Da allora, mi sono immerso completamente nel mio lavoro senza dover forzare nulla, ora sembra che semplicemente tutto fluisca… le porte cominciarono ad aprirsi, una dopo l’altra. Sento che sto vivendo il mio destino. Amando completamente i miei genitori, ho integrato la poesia e la matematica nello studio dei simboli antichi, ed ho trovato la mia strada, quella che mi rende molto felice.

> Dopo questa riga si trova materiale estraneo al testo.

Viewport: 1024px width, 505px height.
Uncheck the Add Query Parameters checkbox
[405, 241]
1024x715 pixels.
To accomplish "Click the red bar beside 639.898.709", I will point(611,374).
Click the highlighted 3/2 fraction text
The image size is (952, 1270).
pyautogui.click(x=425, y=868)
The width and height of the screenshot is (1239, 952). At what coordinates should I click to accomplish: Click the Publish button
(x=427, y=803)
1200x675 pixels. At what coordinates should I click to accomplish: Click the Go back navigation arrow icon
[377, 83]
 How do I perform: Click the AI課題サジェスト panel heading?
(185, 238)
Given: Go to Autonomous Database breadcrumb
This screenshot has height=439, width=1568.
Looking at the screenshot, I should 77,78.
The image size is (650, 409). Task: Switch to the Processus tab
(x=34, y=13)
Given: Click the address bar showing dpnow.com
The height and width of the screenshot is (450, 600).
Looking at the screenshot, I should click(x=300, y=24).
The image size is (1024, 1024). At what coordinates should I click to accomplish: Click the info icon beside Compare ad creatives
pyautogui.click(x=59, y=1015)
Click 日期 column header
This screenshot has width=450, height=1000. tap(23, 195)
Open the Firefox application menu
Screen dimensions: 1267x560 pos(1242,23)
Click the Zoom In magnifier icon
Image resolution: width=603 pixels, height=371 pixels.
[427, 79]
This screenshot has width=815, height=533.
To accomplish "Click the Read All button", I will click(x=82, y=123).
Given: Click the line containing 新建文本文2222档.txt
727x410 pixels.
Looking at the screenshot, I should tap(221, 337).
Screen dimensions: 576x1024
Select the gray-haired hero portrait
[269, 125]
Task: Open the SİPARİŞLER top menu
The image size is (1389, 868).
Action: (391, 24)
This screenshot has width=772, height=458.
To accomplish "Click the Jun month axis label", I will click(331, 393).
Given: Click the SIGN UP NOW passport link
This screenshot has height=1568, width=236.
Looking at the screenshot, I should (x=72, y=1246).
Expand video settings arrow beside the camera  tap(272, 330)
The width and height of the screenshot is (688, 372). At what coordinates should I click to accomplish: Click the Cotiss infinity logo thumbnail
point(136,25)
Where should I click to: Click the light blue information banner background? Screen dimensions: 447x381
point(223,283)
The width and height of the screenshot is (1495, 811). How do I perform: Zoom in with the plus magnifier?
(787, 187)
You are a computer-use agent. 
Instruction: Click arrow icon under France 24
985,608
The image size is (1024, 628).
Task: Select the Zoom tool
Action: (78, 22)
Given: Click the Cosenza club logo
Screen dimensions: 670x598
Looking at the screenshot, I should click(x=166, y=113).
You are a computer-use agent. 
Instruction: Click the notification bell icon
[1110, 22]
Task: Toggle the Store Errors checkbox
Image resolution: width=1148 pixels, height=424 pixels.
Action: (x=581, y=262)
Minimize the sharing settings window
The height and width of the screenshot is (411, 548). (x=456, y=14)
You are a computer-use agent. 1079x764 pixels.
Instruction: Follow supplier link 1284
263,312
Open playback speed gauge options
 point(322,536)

E sto praticando un diverso tipo di teatro, il Theater of Infinity®, che integra i movimenti di
Tensegrity® nella vita quotidiana – aiutandomi a vedere i ruoli abituali che interpreto nelle mie interazioni, come ad esempio, “il critico”, “la vittima”, “la persona che non si impegna” – e che mi da la possibilità di interpretare nuovi ruoli come, ad esempio, “la persona che gode pienamente la sua vita ed è attiva e partecipe a tutto ciò che accade intorno a lui”.